Exercise requirements: The entire set of lines below should be copied exactly.

Source material:

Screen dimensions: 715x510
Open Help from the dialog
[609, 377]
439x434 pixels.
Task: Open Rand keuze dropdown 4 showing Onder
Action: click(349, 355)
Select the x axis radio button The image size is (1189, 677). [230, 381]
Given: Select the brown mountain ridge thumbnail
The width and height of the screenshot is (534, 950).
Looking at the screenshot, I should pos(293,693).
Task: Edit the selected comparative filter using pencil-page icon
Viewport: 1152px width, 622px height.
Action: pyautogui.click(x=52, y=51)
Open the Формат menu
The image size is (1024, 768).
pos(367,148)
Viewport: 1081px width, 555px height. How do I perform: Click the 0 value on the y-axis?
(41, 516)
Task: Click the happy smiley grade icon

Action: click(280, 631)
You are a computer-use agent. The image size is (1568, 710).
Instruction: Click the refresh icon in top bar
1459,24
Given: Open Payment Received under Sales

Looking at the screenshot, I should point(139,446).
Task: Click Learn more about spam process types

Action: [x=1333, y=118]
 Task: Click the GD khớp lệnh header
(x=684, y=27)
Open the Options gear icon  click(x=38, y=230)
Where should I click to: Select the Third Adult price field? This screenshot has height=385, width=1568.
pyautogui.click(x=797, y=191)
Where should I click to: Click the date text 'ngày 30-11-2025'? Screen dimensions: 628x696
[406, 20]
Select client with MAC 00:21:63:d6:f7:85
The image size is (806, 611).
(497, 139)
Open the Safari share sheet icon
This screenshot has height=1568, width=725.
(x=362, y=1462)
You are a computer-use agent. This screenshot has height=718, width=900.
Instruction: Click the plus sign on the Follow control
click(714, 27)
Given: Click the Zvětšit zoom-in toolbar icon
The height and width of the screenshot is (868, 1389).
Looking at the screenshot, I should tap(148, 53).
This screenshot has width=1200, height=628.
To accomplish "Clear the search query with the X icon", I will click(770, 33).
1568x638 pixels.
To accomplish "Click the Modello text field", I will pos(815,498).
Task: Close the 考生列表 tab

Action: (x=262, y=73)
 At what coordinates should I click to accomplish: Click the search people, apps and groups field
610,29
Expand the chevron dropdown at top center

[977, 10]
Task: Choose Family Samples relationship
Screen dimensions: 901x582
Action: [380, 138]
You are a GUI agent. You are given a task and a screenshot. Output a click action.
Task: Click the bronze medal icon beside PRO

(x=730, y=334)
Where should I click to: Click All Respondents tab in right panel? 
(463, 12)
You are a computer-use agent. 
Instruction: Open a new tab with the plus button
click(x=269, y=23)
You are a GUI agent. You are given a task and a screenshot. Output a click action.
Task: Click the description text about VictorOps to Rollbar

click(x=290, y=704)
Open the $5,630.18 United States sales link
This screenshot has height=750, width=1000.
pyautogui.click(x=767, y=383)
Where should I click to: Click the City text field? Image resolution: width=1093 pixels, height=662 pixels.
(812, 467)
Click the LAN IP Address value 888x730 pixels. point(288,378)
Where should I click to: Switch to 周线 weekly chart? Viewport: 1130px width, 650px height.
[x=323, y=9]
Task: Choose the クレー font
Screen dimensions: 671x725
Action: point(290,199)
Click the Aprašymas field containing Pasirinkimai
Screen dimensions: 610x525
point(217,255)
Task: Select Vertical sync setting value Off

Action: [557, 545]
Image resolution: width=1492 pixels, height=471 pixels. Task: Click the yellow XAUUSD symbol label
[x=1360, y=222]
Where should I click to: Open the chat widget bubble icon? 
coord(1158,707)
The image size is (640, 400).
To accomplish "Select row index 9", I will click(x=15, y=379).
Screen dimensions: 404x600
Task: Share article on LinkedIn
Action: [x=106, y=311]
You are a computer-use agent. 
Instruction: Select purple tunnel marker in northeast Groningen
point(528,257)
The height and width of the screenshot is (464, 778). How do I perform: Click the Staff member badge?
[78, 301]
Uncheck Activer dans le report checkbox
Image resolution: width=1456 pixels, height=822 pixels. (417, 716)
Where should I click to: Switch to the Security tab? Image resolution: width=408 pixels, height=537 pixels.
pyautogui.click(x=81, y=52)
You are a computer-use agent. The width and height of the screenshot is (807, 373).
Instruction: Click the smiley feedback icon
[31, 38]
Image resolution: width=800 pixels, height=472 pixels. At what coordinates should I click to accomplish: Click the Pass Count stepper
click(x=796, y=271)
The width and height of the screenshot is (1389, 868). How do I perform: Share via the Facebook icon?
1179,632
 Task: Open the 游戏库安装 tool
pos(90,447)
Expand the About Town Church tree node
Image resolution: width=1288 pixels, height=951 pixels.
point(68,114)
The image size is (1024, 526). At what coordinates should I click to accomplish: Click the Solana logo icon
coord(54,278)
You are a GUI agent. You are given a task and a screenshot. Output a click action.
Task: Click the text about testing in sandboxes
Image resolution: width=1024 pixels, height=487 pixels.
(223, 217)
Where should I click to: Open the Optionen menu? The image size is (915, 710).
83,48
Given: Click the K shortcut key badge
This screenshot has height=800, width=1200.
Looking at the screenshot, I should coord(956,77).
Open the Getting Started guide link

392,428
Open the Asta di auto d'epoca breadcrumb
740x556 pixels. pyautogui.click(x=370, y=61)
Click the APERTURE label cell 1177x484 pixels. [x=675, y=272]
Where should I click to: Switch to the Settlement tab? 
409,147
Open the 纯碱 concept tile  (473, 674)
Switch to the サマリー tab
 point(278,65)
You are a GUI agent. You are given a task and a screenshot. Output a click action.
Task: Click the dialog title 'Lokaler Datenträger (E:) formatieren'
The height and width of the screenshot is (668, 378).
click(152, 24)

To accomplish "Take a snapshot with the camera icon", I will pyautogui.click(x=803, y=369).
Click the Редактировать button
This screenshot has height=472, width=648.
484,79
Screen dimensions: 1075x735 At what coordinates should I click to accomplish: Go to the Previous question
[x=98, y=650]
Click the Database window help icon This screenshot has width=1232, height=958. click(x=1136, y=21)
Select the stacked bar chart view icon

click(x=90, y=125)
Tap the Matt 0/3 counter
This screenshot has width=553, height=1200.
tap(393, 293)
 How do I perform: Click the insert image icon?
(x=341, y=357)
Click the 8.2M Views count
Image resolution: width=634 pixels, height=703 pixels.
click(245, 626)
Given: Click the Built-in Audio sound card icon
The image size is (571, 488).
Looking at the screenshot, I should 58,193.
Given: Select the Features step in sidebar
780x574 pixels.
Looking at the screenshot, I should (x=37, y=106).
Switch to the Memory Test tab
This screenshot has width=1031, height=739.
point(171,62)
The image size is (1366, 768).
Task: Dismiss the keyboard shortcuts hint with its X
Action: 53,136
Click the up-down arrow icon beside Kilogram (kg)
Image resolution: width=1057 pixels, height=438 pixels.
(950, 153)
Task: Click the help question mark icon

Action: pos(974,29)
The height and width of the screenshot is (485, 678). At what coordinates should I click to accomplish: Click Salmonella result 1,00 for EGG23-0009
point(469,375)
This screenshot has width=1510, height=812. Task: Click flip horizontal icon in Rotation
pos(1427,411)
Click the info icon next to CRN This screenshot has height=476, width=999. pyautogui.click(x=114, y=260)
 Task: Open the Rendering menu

Task response:
Screen dimensions: 715x510
Open Help from the dialog
[609, 377]
439x434 pixels.
Task: Open Rand keuze dropdown 4 showing Onder
Action: click(349, 355)
Select the x axis radio button The image size is (1189, 677). [230, 381]
Given: Select the brown mountain ridge thumbnail
The width and height of the screenshot is (534, 950).
Looking at the screenshot, I should pos(293,693).
Task: Edit the selected comparative filter using pencil-page icon
Viewport: 1152px width, 622px height.
Action: pyautogui.click(x=52, y=51)
Open the Формат menu
The image size is (1024, 768).
pos(367,148)
Viewport: 1081px width, 555px height. How do I perform: Click the 0 value on the y-axis?
(41, 516)
Task: Click the happy smiley grade icon

Action: click(280, 631)
You are a computer-use agent. The image size is (1568, 710).
Instruction: Click the refresh icon in top bar
1459,24
Given: Open Payment Received under Sales

Looking at the screenshot, I should point(139,446).
Task: Click Learn more about spam process types

Action: [x=1333, y=118]
 Task: Click the GD khớp lệnh header
(x=684, y=27)
Open the Options gear icon  click(x=38, y=230)
Where should I click to: Select the Third Adult price field? This screenshot has height=385, width=1568.
pyautogui.click(x=797, y=191)
Where should I click to: Click the date text 'ngày 30-11-2025'? Screen dimensions: 628x696
[406, 20]
Select client with MAC 00:21:63:d6:f7:85
The image size is (806, 611).
(497, 139)
Open the Safari share sheet icon
This screenshot has height=1568, width=725.
(x=362, y=1462)
You are a computer-use agent. This screenshot has height=718, width=900.
Instruction: Click the plus sign on the Follow control
click(714, 27)
Given: Click the Zvětšit zoom-in toolbar icon
The height and width of the screenshot is (868, 1389).
Looking at the screenshot, I should tap(148, 53).
This screenshot has width=1200, height=628.
To accomplish "Clear the search query with the X icon", I will click(770, 33).
1568x638 pixels.
To accomplish "Click the Modello text field", I will pos(815,498).
Task: Close the 考生列表 tab

Action: (x=262, y=73)
 At what coordinates should I click to accomplish: Click the search people, apps and groups field
610,29
Expand the chevron dropdown at top center

[977, 10]
Task: Choose Family Samples relationship
Screen dimensions: 901x582
Action: [380, 138]
You are a GUI agent. You are given a task and a screenshot. Output a click action.
Task: Click the bronze medal icon beside PRO

(x=730, y=334)
Where should I click to: Click All Respondents tab in right panel? 
(463, 12)
You are a computer-use agent. 
Instruction: Open a new tab with the plus button
click(x=269, y=23)
You are a GUI agent. You are given a task and a screenshot. Output a click action.
Task: Click the description text about VictorOps to Rollbar

click(x=290, y=704)
Open the $5,630.18 United States sales link
This screenshot has height=750, width=1000.
pyautogui.click(x=767, y=383)
Where should I click to: Click the City text field? Image resolution: width=1093 pixels, height=662 pixels.
(812, 467)
Click the LAN IP Address value 888x730 pixels. point(288,378)
Where should I click to: Switch to 周线 weekly chart? Viewport: 1130px width, 650px height.
[x=323, y=9]
Task: Choose the クレー font
Screen dimensions: 671x725
Action: point(290,199)
Click the Aprašymas field containing Pasirinkimai
Screen dimensions: 610x525
point(217,255)
Task: Select Vertical sync setting value Off

Action: [557, 545]
Image resolution: width=1492 pixels, height=471 pixels. Task: Click the yellow XAUUSD symbol label
[x=1360, y=222]
Where should I click to: Open the chat widget bubble icon? 
coord(1158,707)
The image size is (640, 400).
To accomplish "Select row index 9", I will click(x=15, y=379).
Screen dimensions: 404x600
Task: Share article on LinkedIn
Action: [x=106, y=311]
You are a computer-use agent. 
Instruction: Select purple tunnel marker in northeast Groningen
point(528,257)
The height and width of the screenshot is (464, 778). How do I perform: Click the Staff member badge?
[78, 301]
Uncheck Activer dans le report checkbox
Image resolution: width=1456 pixels, height=822 pixels. (417, 716)
Where should I click to: Switch to the Security tab? Image resolution: width=408 pixels, height=537 pixels.
pyautogui.click(x=81, y=52)
You are a computer-use agent. The width and height of the screenshot is (807, 373).
Instruction: Click the smiley feedback icon
[31, 38]
Image resolution: width=800 pixels, height=472 pixels. At what coordinates should I click to accomplish: Click the Pass Count stepper
click(x=796, y=271)
The width and height of the screenshot is (1389, 868). How do I perform: Share via the Facebook icon?
1179,632
 Task: Open the 游戏库安装 tool
pos(90,447)
Expand the About Town Church tree node
Image resolution: width=1288 pixels, height=951 pixels.
point(68,114)
The image size is (1024, 526). At what coordinates should I click to accomplish: Click the Solana logo icon
coord(54,278)
You are a GUI agent. You are given a task and a screenshot. Output a click action.
Task: Click the text about testing in sandboxes
Image resolution: width=1024 pixels, height=487 pixels.
(223, 217)
Where should I click to: Open the Optionen menu? The image size is (915, 710).
83,48
Given: Click the K shortcut key badge
This screenshot has height=800, width=1200.
Looking at the screenshot, I should coord(956,77).
Open the Getting Started guide link

392,428
Open the Asta di auto d'epoca breadcrumb
740x556 pixels. pyautogui.click(x=370, y=61)
Click the APERTURE label cell 1177x484 pixels. [x=675, y=272]
Where should I click to: Switch to the Settlement tab? 
409,147
Open the 纯碱 concept tile  (473, 674)
Switch to the サマリー tab
 point(278,65)
You are a GUI agent. You are given a task and a screenshot. Output a click action.
Task: Click the dialog title 'Lokaler Datenträger (E:) formatieren'
The height and width of the screenshot is (668, 378).
click(152, 24)

To accomplish "Take a snapshot with the camera icon", I will pyautogui.click(x=803, y=369).
Click the Редактировать button
This screenshot has height=472, width=648.
484,79
Screen dimensions: 1075x735 At what coordinates should I click to accomplish: Go to the Previous question
[x=98, y=650]
Click the Database window help icon This screenshot has width=1232, height=958. click(x=1136, y=21)
Select the stacked bar chart view icon

click(x=90, y=125)
Tap the Matt 0/3 counter
This screenshot has width=553, height=1200.
tap(393, 293)
 How do I perform: Click the insert image icon?
(x=341, y=357)
Click the 8.2M Views count
Image resolution: width=634 pixels, height=703 pixels.
click(245, 626)
Given: Click the Built-in Audio sound card icon
The image size is (571, 488).
Looking at the screenshot, I should 58,193.
Given: Select the Features step in sidebar
780x574 pixels.
Looking at the screenshot, I should (x=37, y=106).
Switch to the Memory Test tab
This screenshot has width=1031, height=739.
point(171,62)
The image size is (1366, 768).
Task: Dismiss the keyboard shortcuts hint with its X
Action: 53,136
Click the up-down arrow icon beside Kilogram (kg)
Image resolution: width=1057 pixels, height=438 pixels.
(950, 153)
Task: Click the help question mark icon

Action: pos(974,29)
The height and width of the screenshot is (485, 678). At what coordinates should I click to accomplish: Click Salmonella result 1,00 for EGG23-0009
point(469,375)
This screenshot has width=1510, height=812. Task: Click flip horizontal icon in Rotation
pos(1427,411)
Click the info icon next to CRN This screenshot has height=476, width=999. pyautogui.click(x=114, y=260)
 Task: Open the Rendering menu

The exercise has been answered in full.